Successive surveys of offshore workers have found helicopter safety to be their No. 1 concern. Even an Airbus survey in 2017 found that 63% of offshore workers would not travel in a Super Puma again if they had the choice. That fundamental lack of choice is all the more reason for the UK Government to commission an independent inquiry into offshore helicopter safety, covering the up-to-date safety record of all offshore helicopter models; international comparisons; workforce engagement; the overall North sea helicopter market; contractual relationships, including commercial pressures; and the regulatory framework.
What is happening to bolster confidence among the workforce? Step Change in Safety has relaunched its helicopter safety awareness courses for offshore workers to attend, but they are via webinars with helicopter pilots from the main operators. Helpful though that is, it is a relaunch of existing courses and does not chime with the industry and regulatory mantra of “safety is our No. 1 priority”. In fact, it suggests a hierarchy of safety issues, with helicopter safety a secondary concern that is best dealt with by communications between pilots and their passengers.

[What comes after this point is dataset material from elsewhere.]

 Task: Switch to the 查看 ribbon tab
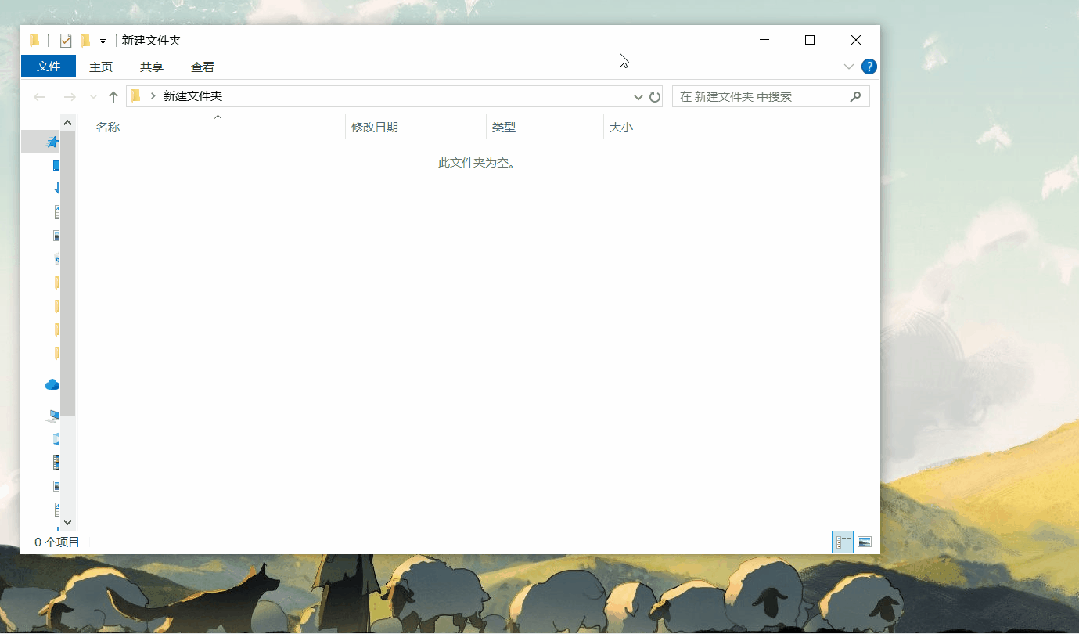(202, 66)
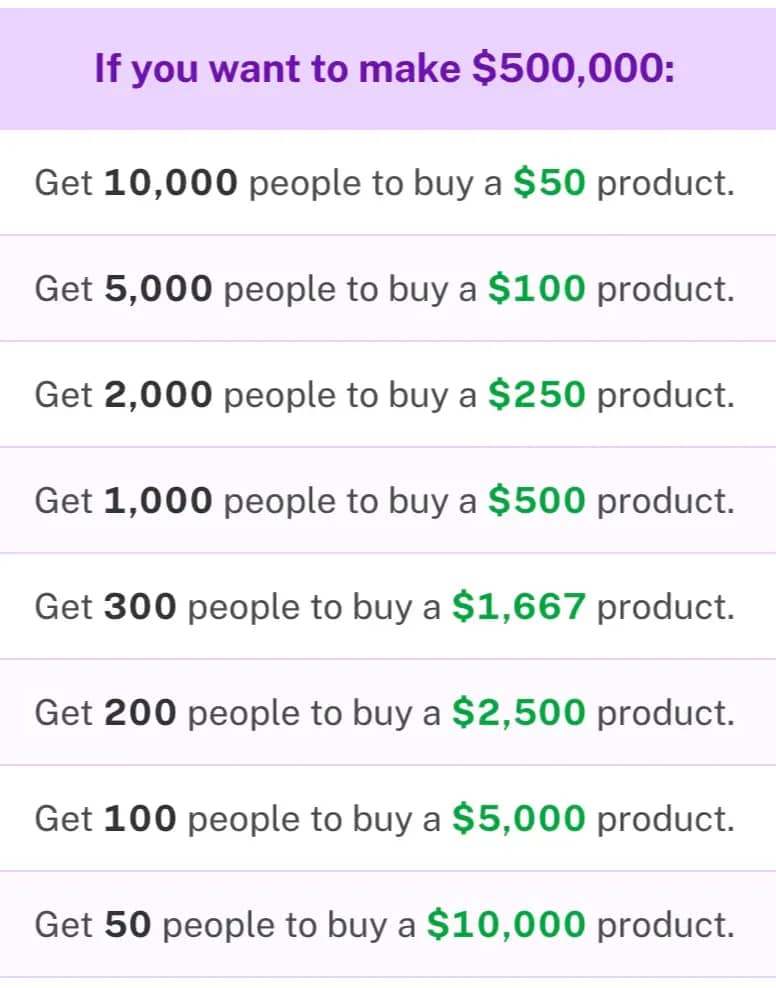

Such an approach to passenger safety could never be contemplated in any other area of the aviation industry, and for good reason. The RMT, Unite, GMB, the British Airline Pilots Association and Nautilus formed the offshore co-ordinating group in 2015 to streamline demands and activities in the offshore oil and gas industry and the associated supply chain to work for positive change. We have to welcome that sort of work.
The ongoing financial viability of the UK continental shelf’s remaining 10 billion to 20 billion barrels of oil reserves—a core aim of Government policy—is intrinsically linked to the commercial fortunes and safety of helicopter operations in the North sea. Yet there is little evidence to suggest that that link is included in the high-level discussions in industry to set standards for commercial contracts in the sector, especially in helicopter transport. I remain very concerned about workers’ lack of confidence in the CAA and others who are responsible for their safety. In fact, workers’ confidence in offshore safety has been declining over the last decade, demonstrating that the measures of the regulator and the Government have not been successful in allaying workers’ fears and concerns.
After the Turøy tragedy—I hope I pronounced that correctly—the CAA, along with its Norwegian counterpart, grounded the aircraft type, in a move that was supported by the European Aviation Safety Agency and trade unions across the North sea. The Accident Investigation Board Norway began its investigation shortly afterwards, but before it could produce a detailed report, the EASA summarily lifted the restrictions on the Super Pumas in October 2016, with next to no explanation to the workforce or their trade unions. The UK and Norway’s respective civil aviation authorities did the right thing and opted to keep the restrictions in place, despite the EASA’s incredibly hasty decision.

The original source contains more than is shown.